Marcelo Lins — Sr. Prensky, sabemos que seu trabalho é aclamado no mundo todo. Várias pessoas concordam que devemos encarar a educação dessa forma, uma nova forma de educação que a traz para o mundo digital, não para o futuro, mas para o presente, para o que vivemos hoje. Mas aqui e ali também vemos, desde 2005 e 2006, com um artigo para The Economist e mais recentemente uma publicação na revista Nature e num periódico especializado chamado Teaching and Teacher Education, algumas críticas a seu trabalho, segundo as quais o nativo digital é um mito. Como responde aos críticos ferrenhos do seu trabalho?
Marc Prensky —
Acho que o que aconteceu foi que as pessoas supuseram — e me refiro especificamente aos acadêmicos — que ser um nativo digital significava ter nascido sabendo mais sobre tecnologia do que alguém mais velho. Isso não é verdade. As pessoas têm de aprender. Ninguém nasce sabendo usar o Word da Microsoft. Todo mundo tem de aprender, mas o que mudou foram as atitudes das pessoas. É isso que acho que essas pessoas não entenderam. Se conversar com os jovens em geral e perguntar qual é a opinião deles sobre privacidade, sobre compartilhar informações, sobre encontrar um parceiro, sobre muitíssimos assuntos, eles se sentem muito mais à vontade fazendo isso no mundo digital do que os adultos, e as pessoas que se sentem mais à vontade no mundo digital são o que eu chamo de nativos digitais.

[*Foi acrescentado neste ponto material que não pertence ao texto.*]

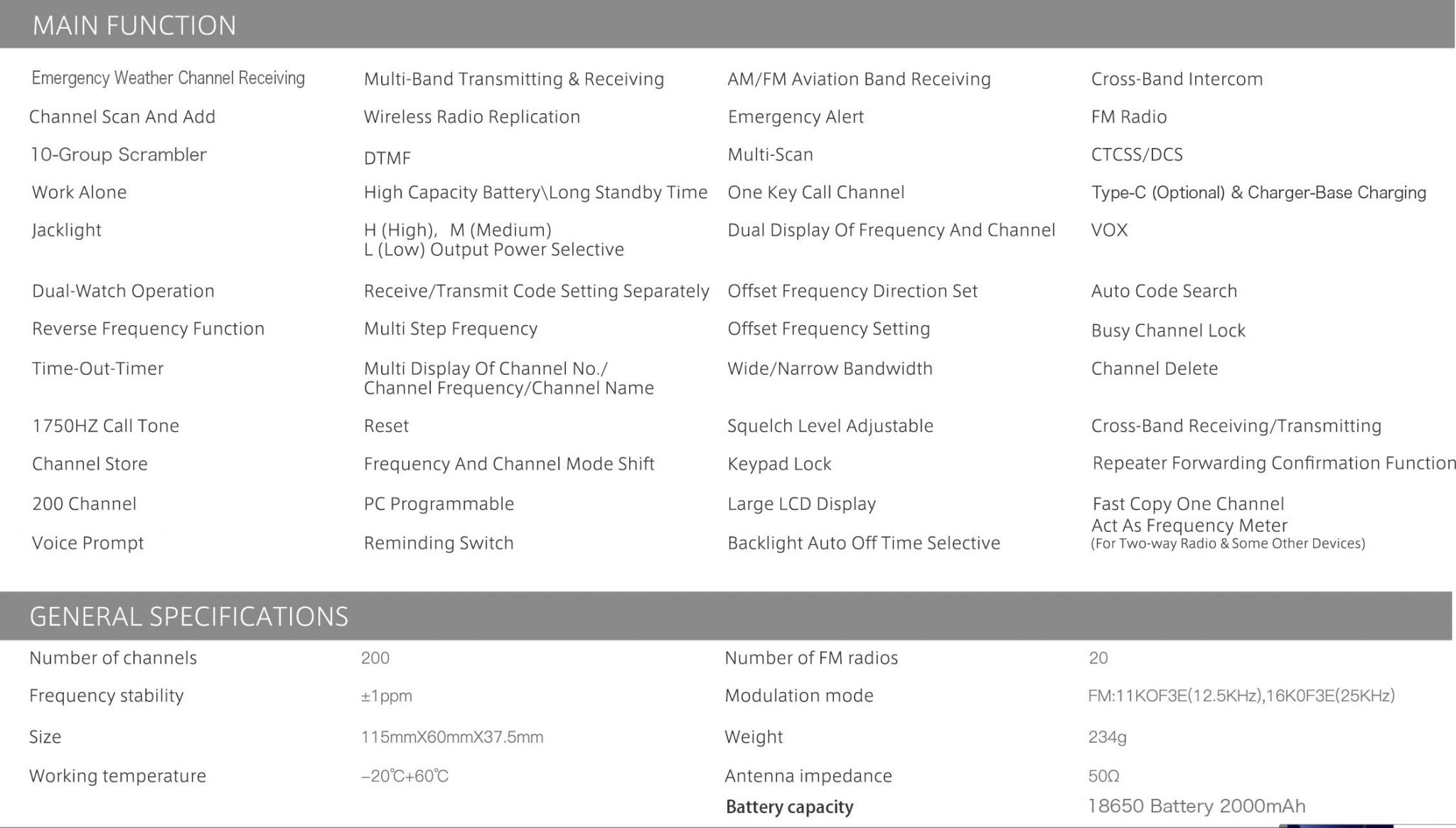The image size is (1456, 828).
Task: Click the DTMF function label
Action: pyautogui.click(x=387, y=158)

Marcelo Lins — Então vai muito além de uma mera referência cronológica. Não é só porque você nasceu depois de 1994 que já é um nativo digital. É um fato da vida. É isso?
Marc Prensky —
É um fato cultural. É o fato de que a cultura mudou consideravelmente, e pode-se analisar isso em termos de atitudes sexuais, particularmente no meu país, mas acho que em outros lugares do mundo. Os jovens pensam diferente porque cresceram num mundo diferente, então esse conjunto de crenças é muito diferente, de uma forma importante, do conjunto de crenças que muitos adultos têm. Eles cresceram ouvindo que o plágio era a pior coisa do mundo. Hoje os jovens acham que a colaboração é a melhor coisa do mundo. Se eu tomo emprestado de alguém, tudo bem. E talvez não seja tão ruim. Os pais cresceram pensando que tinham de proteger sua privacidade, informação é tudo, informação sobre a saúde e tal. Os jovens acham que se deve compartilhar essa informação, pois, se compartilho informações sobre minha saúde, poderemos curar as doenças com mais sucesso. Não se trata de uma mudança tecnológica nas capacidades, mas uma mudança de atitude na cultura.

Marcelo Lins — E, se tiver de apontar duas coisas, os maiores desafios para essa nova forma de encarar a educação, a curto e a longo prazo, quais seriam?
Marc Prensky —
É uma boa pergunta. O interessante em relação à tecnologia é que tendemos a superestimar as mudanças a curto prazo e a subestimar as mudanças a longo prazo. As coisas vão mudar de forma muito rápida e dramática. Atualmente estamos numa curva ascendente em termos de população e de inovação que cresce muito rápido. Então veremos muitas mudanças. O desafio é a rapidez com que vamos nos adaptar a essas mudanças. Porque o ser humano sabe se adaptar, sempre fizemos isso, mas se as mudanças chegarem mais rápido, se a era do gelo chegar antes de nos adaptarmos, estaremos encrencados. Então temos de nos adaptar melhor ao futuro. É por isso que, se eu fosse formador de professores, diria: 'Vamos pensar no futuro. Como se adaptariam? Como fariam tal coisa? Querem ser transmissores de conteúdo o resto da vida?' O desafio a curto prazo é mudar a atitude dessas pessoas. O desafio a longo prazo é como vamos fazer com que todos, mas principalmente as novas gerações, trabalhem cada vez mais na solução dos problemas do mundo e dos problemas que os afligem. Como vamos integrar as pessoas dos estágios mais básicos nesse processo de adaptação a um ambiente muito novo?

Marcelo Lins — E pelo que estudou, pelo que escreveu, pelo que leu e pelo contexto do mundo atual, tem esperança de que isso aconteça?
Marc Prensky —
Estou muito esperançoso. Sou muito otimista em relação aos jovens, porque eu os vejo e converso com eles e sei o que eles querem e podem fazer. Acho que outro grande desafio, talvez o maior, é não atrapalhá-los, não tentar forçá-los a fazer o que foi bom para nós, porque isso não vale mais para o futuro.